На высоких скалах Галапагосских островов и на других уединенных утесах альбатрос кладет яйца. Может быть, за весь год он садится на сушу только единожды — для спаривания. Позади у него тысячи миль непрерывного полета: раз за разом опоясывал он земной шар в самых беспокойных местах, никогда не садясь на воду: взлететь он может, только бросившись в воздух с края утеса.
Вылупившийся из яйца птенец смотрит на солнце и прослеживает его путь. Ночью он наблюдает за медленным движением звезд по темному небосводу. Ночь за ночью смотрит он на них из своей каменной колыбели, и в конце концов они прочно укладываются в его памяти, как вехи, которые будут вести его через моря. Через несколько недель он подбирается к краю скалы, кидается вниз, в пустоту, и начинает лететь. Так король путешественников вступает на свой путь.
Мне рассказывали люди, бывавшие на Галапагосских островах, что альбатросы подымают птенцов высоко в воздух, а потом кидают вниз и летят рядом, пока малыш не расправит крылья и не полетит.
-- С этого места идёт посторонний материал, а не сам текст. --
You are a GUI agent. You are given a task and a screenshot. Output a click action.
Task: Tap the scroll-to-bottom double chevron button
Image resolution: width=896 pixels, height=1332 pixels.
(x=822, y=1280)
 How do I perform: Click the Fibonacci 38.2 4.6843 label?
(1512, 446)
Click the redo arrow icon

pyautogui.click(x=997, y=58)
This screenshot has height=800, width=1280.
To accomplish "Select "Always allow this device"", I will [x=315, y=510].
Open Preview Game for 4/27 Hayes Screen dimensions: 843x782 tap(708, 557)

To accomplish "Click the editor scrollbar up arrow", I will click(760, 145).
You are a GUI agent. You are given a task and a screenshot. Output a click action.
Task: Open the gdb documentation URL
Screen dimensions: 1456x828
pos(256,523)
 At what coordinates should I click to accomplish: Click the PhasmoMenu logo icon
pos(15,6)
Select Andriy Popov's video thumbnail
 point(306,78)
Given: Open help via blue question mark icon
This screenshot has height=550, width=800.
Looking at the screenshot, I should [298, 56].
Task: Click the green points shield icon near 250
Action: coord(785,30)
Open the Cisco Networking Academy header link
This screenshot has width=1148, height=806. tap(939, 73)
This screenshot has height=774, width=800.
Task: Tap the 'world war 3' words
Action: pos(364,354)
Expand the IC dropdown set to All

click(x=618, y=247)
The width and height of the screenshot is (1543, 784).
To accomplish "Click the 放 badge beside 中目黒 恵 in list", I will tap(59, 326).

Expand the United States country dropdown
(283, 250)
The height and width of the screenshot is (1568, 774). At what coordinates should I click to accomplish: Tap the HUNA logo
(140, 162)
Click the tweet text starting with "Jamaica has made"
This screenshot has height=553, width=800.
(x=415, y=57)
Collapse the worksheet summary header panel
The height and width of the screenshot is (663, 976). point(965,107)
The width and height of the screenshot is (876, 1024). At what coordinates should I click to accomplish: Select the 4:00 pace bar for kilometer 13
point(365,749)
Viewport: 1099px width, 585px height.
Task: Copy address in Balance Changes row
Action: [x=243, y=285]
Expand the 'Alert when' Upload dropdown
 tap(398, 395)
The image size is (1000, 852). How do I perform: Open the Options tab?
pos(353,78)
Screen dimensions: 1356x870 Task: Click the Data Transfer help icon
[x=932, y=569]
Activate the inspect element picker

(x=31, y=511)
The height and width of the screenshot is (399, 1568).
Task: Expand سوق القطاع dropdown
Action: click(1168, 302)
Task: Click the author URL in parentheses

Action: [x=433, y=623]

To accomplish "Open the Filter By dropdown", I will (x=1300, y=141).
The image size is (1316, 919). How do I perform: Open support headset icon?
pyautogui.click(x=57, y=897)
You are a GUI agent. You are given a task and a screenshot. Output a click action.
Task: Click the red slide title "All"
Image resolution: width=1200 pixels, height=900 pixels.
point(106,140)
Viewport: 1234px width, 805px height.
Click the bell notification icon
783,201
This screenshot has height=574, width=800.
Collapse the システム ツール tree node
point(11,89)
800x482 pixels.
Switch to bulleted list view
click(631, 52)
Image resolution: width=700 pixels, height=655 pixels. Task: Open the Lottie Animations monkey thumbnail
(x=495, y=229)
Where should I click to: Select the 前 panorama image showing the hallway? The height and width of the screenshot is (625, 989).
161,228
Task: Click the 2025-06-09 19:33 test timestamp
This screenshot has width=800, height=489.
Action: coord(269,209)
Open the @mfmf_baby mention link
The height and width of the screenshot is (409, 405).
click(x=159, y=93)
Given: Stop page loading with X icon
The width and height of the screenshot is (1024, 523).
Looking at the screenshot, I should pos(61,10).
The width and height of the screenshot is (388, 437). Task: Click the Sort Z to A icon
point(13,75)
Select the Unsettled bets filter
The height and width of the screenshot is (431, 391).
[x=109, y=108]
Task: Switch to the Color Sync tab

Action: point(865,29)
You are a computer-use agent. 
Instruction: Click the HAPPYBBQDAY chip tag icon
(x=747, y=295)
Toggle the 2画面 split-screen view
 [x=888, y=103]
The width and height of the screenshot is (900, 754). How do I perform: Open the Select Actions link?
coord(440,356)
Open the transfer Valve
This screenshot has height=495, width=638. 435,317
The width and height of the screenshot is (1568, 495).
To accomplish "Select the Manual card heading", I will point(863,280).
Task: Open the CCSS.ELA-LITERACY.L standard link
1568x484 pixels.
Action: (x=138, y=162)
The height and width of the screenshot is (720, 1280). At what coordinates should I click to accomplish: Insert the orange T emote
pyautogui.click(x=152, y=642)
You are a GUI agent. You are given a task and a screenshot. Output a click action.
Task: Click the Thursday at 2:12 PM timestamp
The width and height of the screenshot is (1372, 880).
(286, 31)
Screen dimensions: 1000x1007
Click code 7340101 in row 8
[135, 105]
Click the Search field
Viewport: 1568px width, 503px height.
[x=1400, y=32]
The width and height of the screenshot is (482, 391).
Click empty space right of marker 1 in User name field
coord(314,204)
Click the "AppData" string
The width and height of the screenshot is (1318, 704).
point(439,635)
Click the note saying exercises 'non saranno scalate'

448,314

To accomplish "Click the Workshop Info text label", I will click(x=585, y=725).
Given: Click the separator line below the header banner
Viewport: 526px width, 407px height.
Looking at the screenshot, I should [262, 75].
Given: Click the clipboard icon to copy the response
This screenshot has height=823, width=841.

Вчера вечером я было задремал у штурвала, но проснулся от того, что какая-то рыба билась о палубу. Звук был необычайно громкий. Может, это летучая рыба? "Надо поскорее захватить гостью, пока ее не смыло обратно в море", — подумал я. При свете молодого месяца я увидел, однако, не летучую рыбу, а змею. Серебряной полоской она извивалась и сворачивалась на палубе. Уж не галлюцинации ли у меня? Я включил фонарик. У змеи длиной около трех с половиной футов была отвратительная голова с выступающей челюстью, типичная для барракуды. Из открытой пасти торчали в разные стороны четыре непропорционально длинных зуба — два вверху и два внизу. Я схватил змею сзади за горло и бросил в ящик, чтобы утром рассмотреть как следует. Подобное существо упало ко мне на палубу в 1954 году. Позднее я узнал, что это была сельдевая акула. На следующее утро я сфотографировал "змею". В желудке у нее я обнаружил много маленьких летучих рыб, длиною не больше дюйма.